What you should do: Give back, word for word, the lines in the listing below from the one holding "Where should I" down to the one holding "Instruction: Click the", both ends included.

Entries provided:
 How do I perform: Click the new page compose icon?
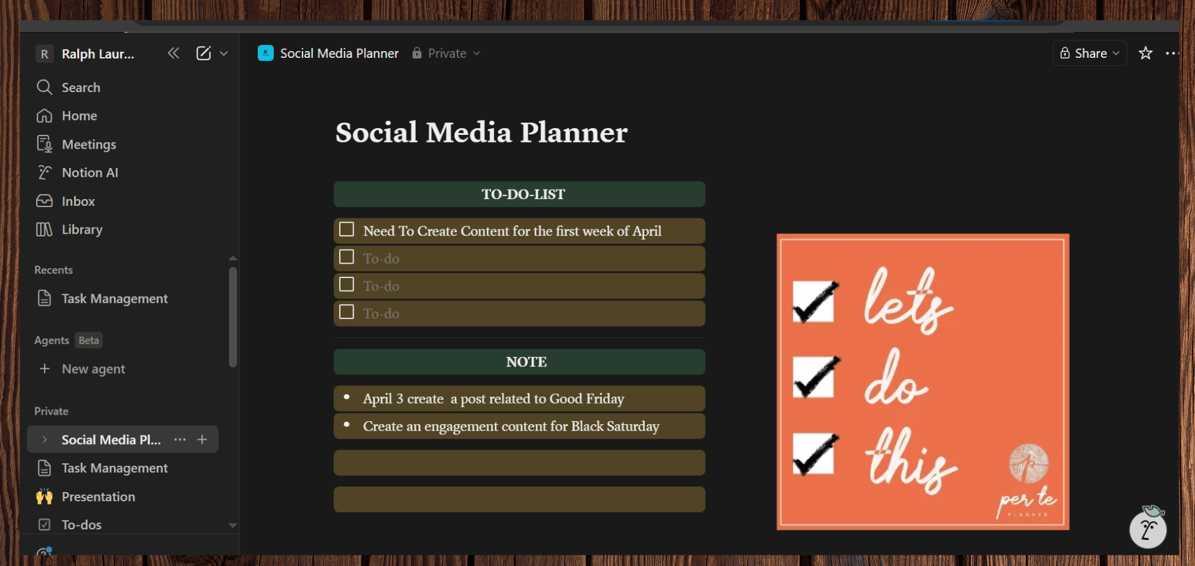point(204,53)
---
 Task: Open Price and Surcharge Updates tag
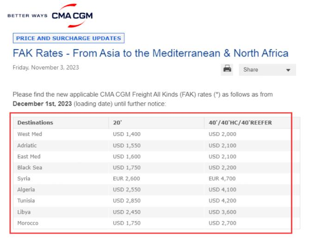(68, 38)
...
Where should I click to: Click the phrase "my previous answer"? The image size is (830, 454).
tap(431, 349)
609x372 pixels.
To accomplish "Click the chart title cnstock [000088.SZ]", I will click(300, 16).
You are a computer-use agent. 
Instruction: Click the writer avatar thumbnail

Exercise answer:
Where should I click to: Click the phrase "my previous answer"? The image size is (830, 454).
tap(431, 349)
609x372 pixels.
To accomplish "Click the chart title cnstock [000088.SZ]", I will click(300, 16).
You are a computer-use agent. 
Instruction: Click the writer avatar thumbnail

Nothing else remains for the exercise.